**Activity**
The required result is an exact copy of the material from the line with "Instruction: Click the" through its final line, both ends included.

**Input data**
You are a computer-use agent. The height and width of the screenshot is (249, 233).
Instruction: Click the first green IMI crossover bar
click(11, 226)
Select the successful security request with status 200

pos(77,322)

**Answer to this exercise**
Instruction: Click the first green IMI crossover bar
click(11, 226)
Select the successful security request with status 200

pos(77,322)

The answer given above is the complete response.